> _Task objective_: Only a number is required: how many lines of the material contain the word "agent"?

> _Entries supplied_:

-- Opening Marker --

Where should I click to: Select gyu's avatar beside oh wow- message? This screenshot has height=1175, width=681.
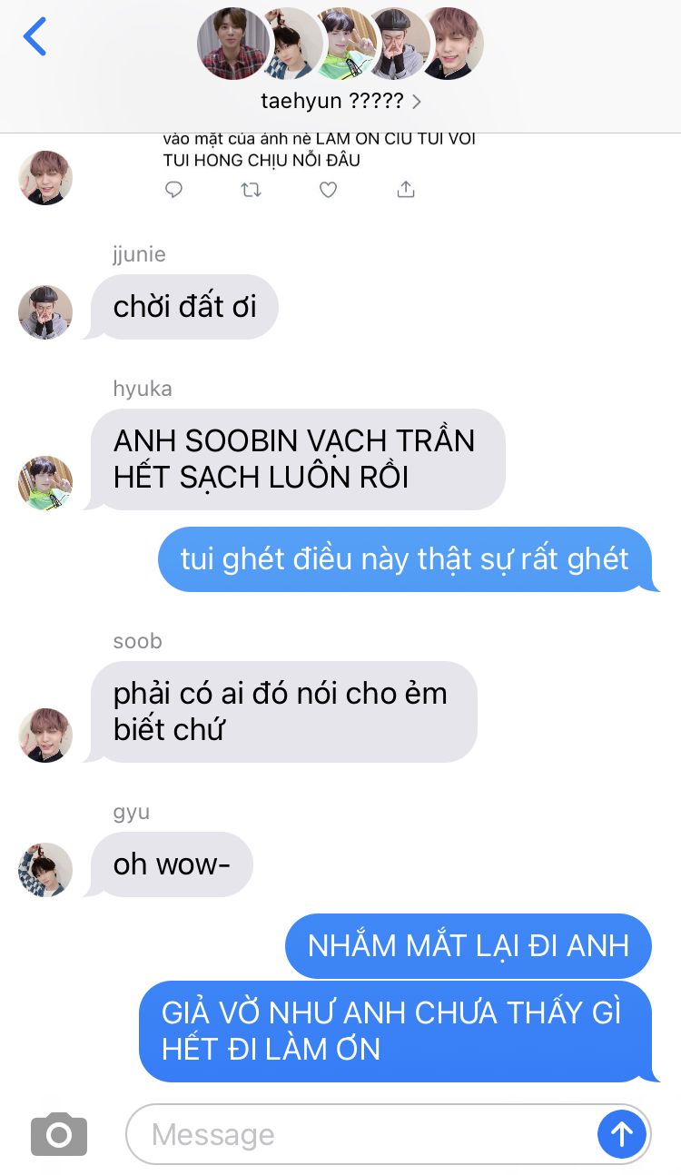[45, 870]
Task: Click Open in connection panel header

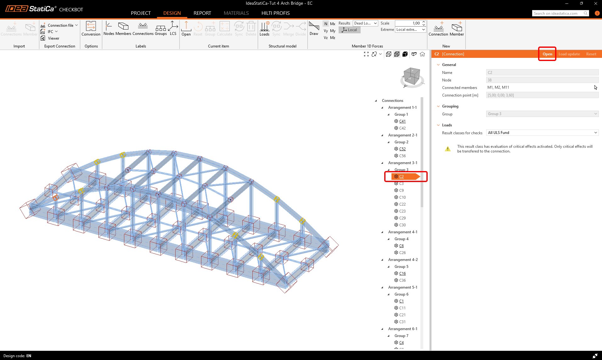Action: 547,54
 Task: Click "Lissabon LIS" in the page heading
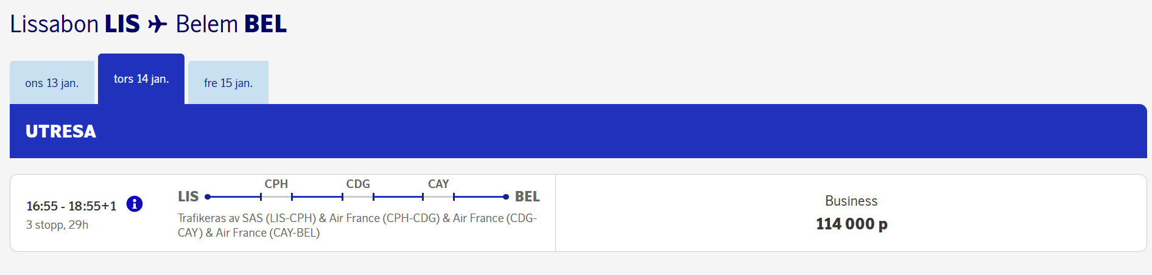pos(75,24)
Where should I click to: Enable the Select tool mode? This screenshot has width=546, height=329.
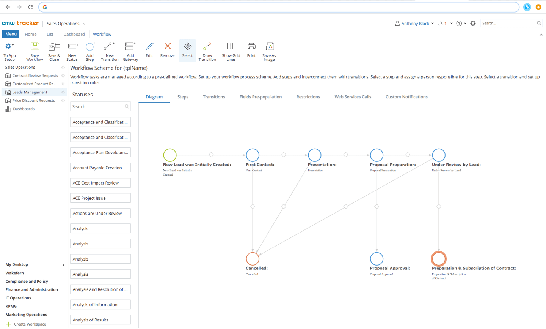tap(187, 51)
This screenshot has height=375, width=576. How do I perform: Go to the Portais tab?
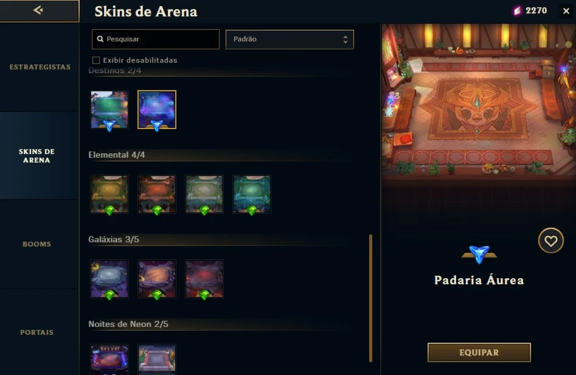(36, 332)
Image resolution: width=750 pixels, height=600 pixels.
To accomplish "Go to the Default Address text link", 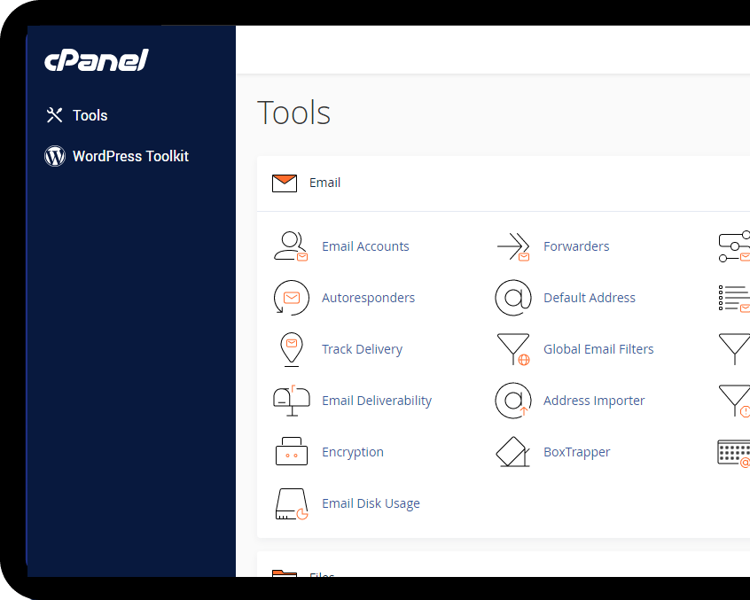I will point(589,298).
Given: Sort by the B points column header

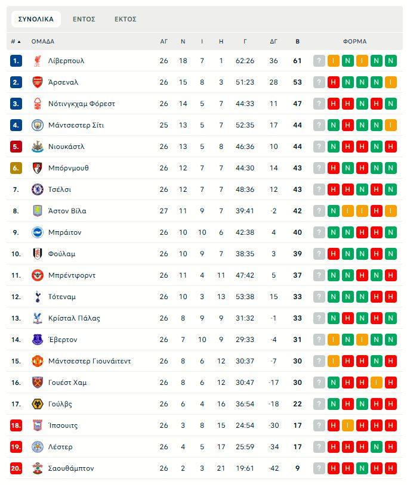Looking at the screenshot, I should coord(297,42).
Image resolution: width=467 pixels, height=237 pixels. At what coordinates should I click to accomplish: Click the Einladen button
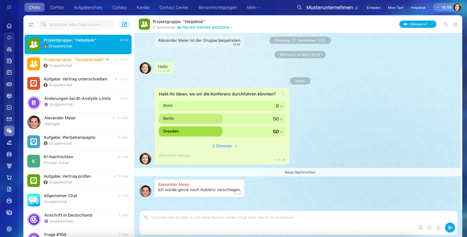coord(373,7)
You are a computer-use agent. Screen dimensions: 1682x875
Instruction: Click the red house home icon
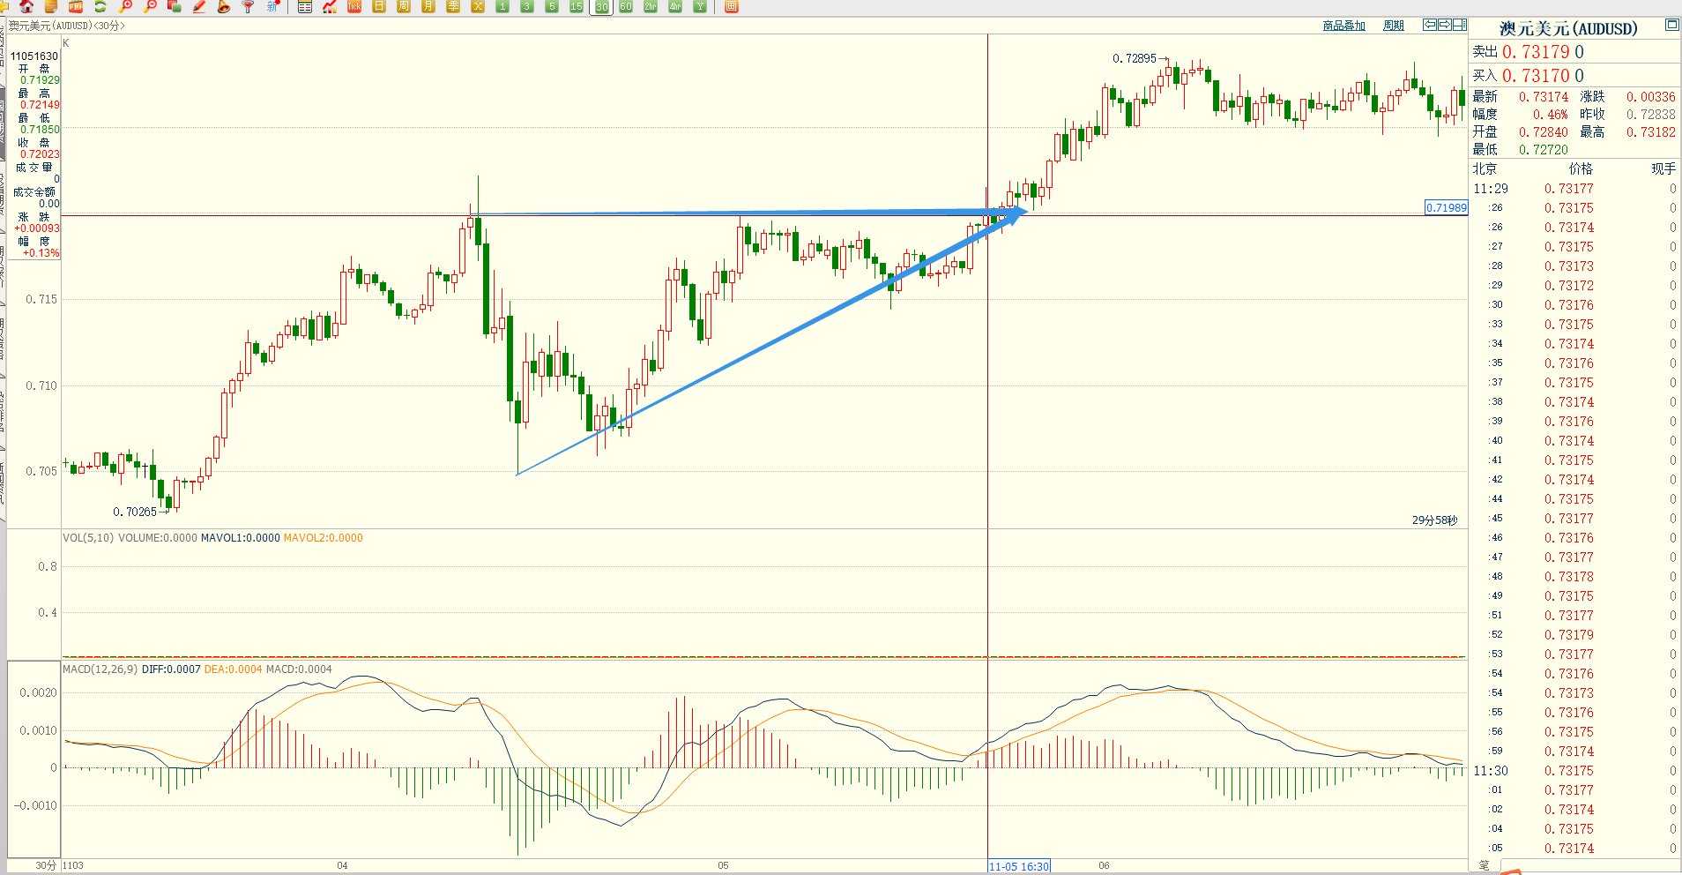26,6
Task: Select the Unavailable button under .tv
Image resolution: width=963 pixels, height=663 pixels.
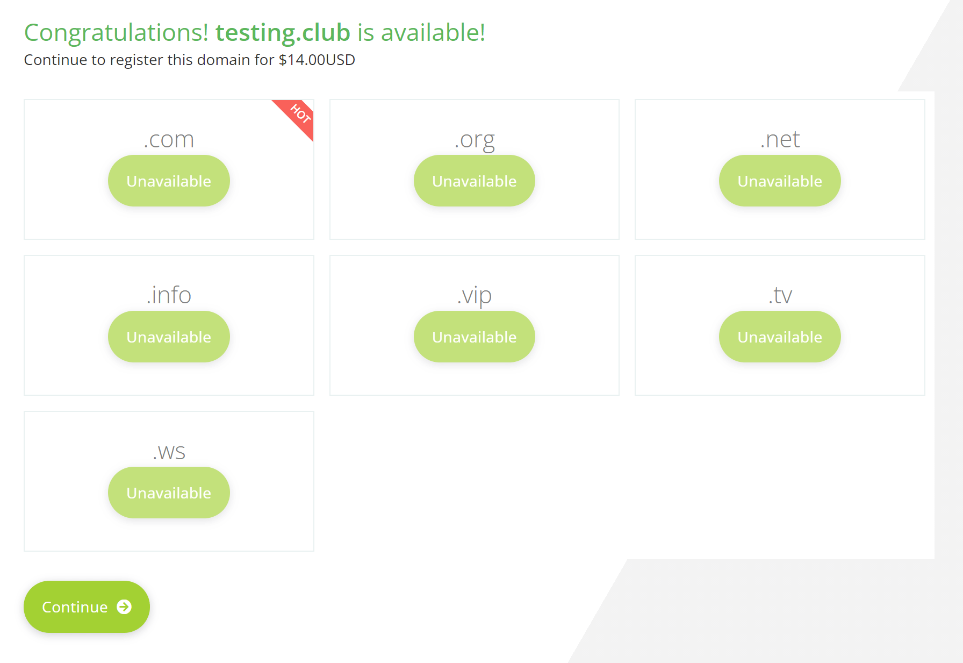Action: pos(779,337)
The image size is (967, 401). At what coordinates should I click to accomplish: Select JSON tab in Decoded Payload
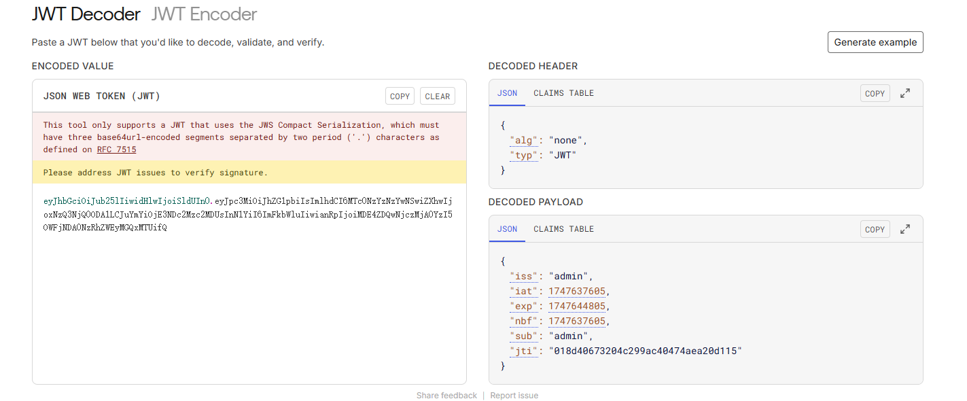pos(507,229)
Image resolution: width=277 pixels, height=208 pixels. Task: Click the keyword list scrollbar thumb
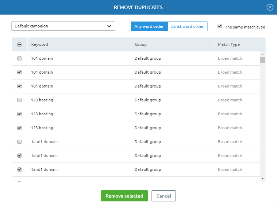pyautogui.click(x=262, y=60)
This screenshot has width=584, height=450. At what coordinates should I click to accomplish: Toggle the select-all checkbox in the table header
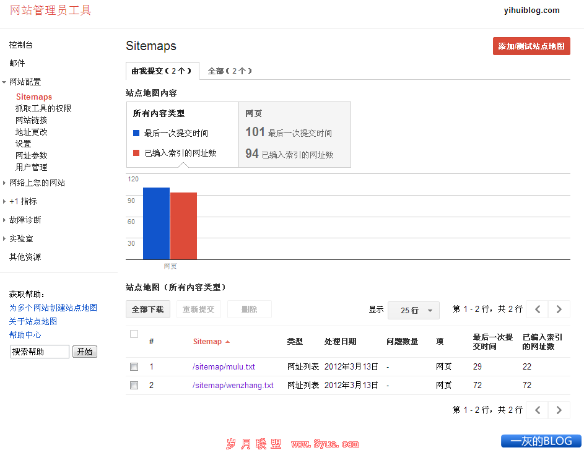click(134, 334)
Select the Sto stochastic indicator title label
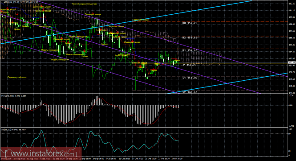Screen dimensions: 296x161 (14, 130)

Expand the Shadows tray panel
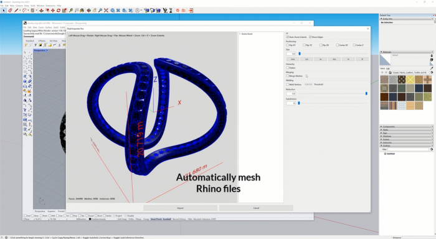pyautogui.click(x=407, y=136)
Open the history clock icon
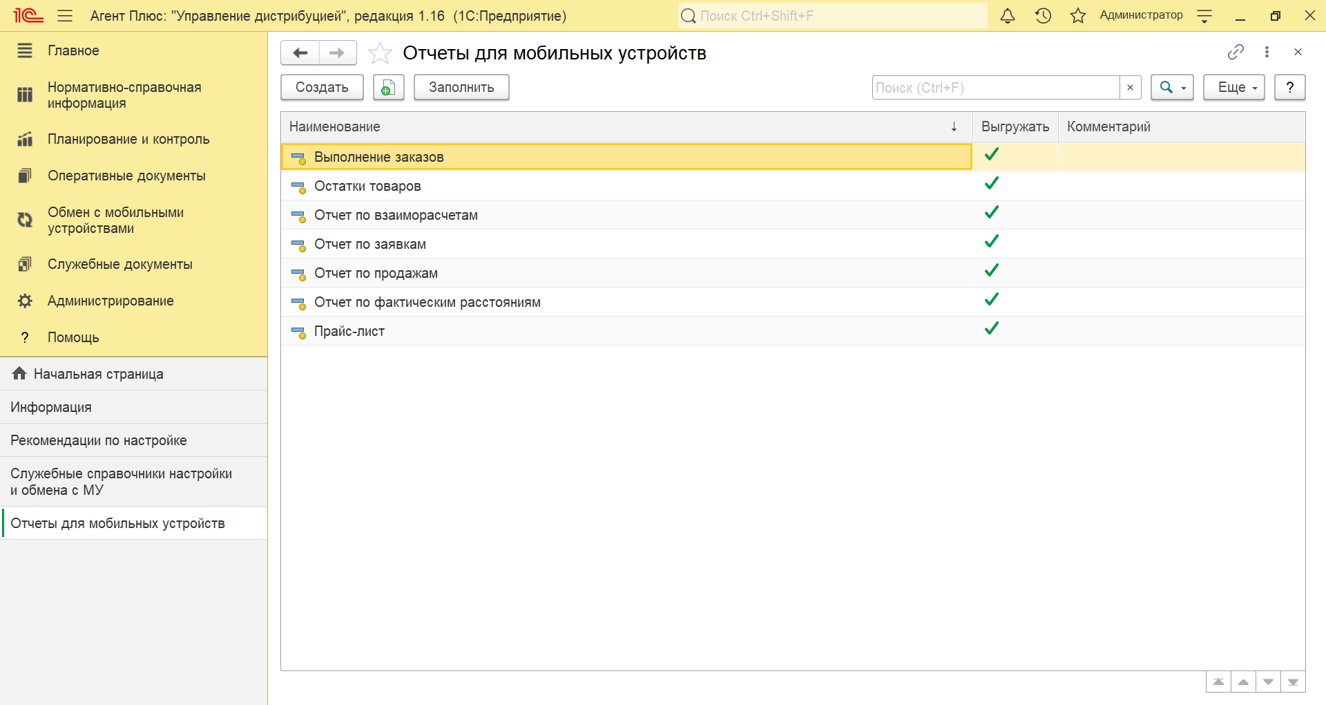This screenshot has height=705, width=1326. pos(1043,16)
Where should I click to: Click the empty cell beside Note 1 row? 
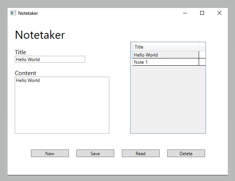202,62
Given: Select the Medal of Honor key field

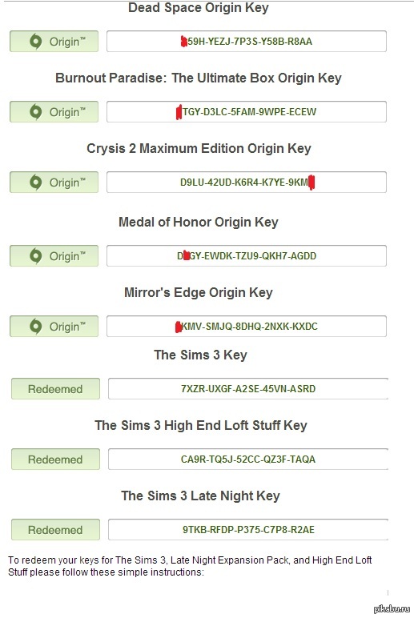Looking at the screenshot, I should pos(247,256).
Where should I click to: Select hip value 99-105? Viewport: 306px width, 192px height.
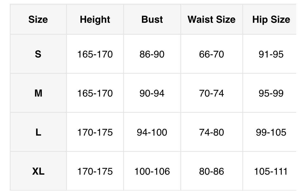coord(271,132)
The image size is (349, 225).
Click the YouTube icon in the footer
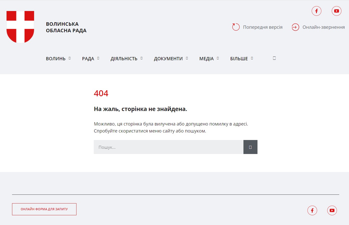click(x=332, y=211)
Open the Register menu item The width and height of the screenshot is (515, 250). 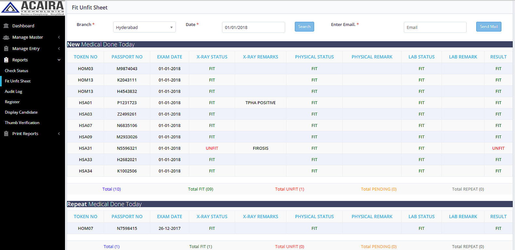pyautogui.click(x=12, y=102)
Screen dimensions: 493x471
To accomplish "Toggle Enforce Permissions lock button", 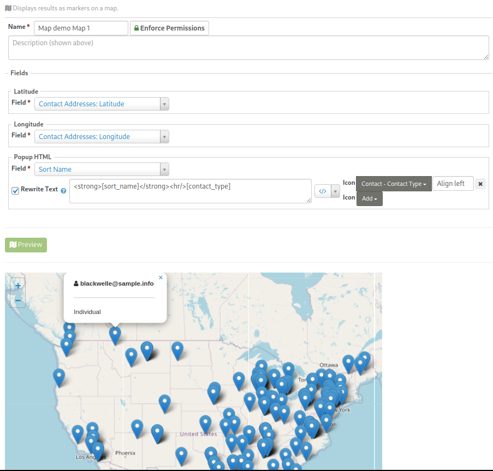I will [x=169, y=28].
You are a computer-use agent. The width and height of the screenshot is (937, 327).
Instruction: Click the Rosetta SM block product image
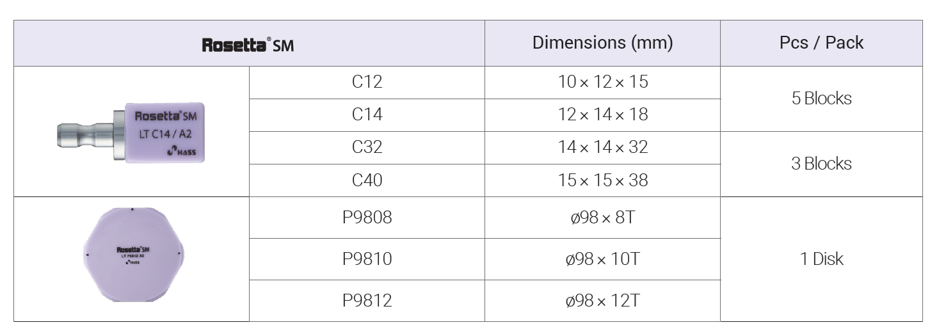coord(131,132)

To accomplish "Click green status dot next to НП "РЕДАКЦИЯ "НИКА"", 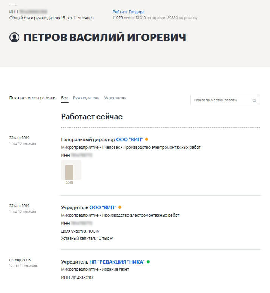I will coord(148,261).
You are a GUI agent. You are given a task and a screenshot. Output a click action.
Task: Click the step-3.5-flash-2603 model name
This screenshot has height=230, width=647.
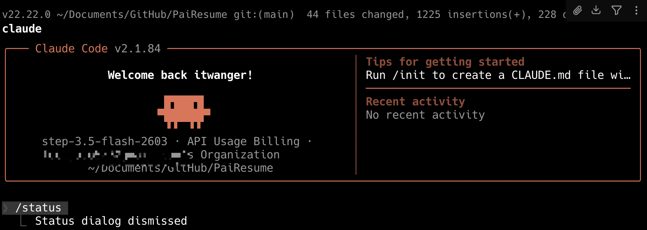pos(105,142)
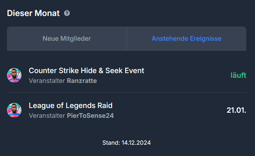The width and height of the screenshot is (255, 156).
Task: Click the help icon beside Dieser Monat
Action: tap(67, 13)
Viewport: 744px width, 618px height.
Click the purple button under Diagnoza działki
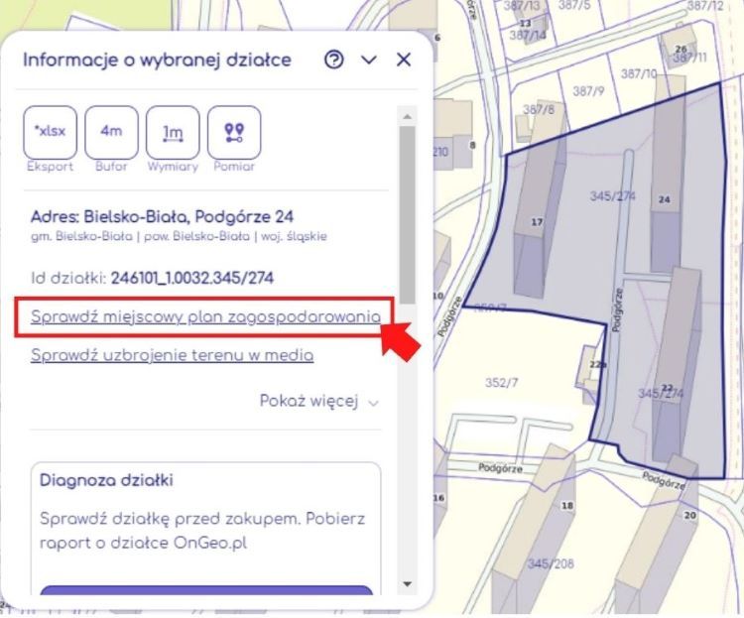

-- Closing Marker --

> _Solution below_: 3